- Activity -
Only the lines from the start of the entries up to and including the line with "This screenshot has height=819, width=1456." should be written out, exactly as they stand.

___ Data supplied

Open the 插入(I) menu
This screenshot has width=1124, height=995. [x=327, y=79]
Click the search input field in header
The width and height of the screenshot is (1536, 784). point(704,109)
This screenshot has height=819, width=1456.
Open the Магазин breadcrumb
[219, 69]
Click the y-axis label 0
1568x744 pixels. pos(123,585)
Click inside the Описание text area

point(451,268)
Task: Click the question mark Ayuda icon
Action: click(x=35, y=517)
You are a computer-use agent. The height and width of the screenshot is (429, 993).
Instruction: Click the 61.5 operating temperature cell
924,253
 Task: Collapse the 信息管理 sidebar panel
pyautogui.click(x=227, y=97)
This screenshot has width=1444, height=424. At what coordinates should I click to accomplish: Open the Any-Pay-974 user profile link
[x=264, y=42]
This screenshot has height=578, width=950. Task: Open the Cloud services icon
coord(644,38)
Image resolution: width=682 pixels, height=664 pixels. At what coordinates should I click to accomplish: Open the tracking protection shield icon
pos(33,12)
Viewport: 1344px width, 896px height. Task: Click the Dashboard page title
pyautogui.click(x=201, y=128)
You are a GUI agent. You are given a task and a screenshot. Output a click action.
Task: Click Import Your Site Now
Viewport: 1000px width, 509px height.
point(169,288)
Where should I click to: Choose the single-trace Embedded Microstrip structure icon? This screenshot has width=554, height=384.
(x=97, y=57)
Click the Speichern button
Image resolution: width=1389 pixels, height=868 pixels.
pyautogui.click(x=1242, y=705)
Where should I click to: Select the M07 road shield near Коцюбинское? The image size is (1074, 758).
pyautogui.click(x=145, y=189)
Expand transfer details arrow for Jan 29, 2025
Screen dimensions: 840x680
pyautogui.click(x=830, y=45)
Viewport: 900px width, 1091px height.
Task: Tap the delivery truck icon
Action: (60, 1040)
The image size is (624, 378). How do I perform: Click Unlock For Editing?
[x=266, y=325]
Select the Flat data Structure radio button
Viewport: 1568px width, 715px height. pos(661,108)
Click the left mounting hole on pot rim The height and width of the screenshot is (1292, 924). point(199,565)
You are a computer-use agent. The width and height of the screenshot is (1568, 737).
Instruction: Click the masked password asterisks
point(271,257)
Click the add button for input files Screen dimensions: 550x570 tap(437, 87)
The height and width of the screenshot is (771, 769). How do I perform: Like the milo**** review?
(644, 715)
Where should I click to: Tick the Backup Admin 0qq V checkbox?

______

- Solved problem -
Open the 插入(I) menu
This screenshot has width=1124, height=995. [x=327, y=79]
Click the search input field in header
The width and height of the screenshot is (1536, 784). point(704,109)
This screenshot has height=819, width=1456.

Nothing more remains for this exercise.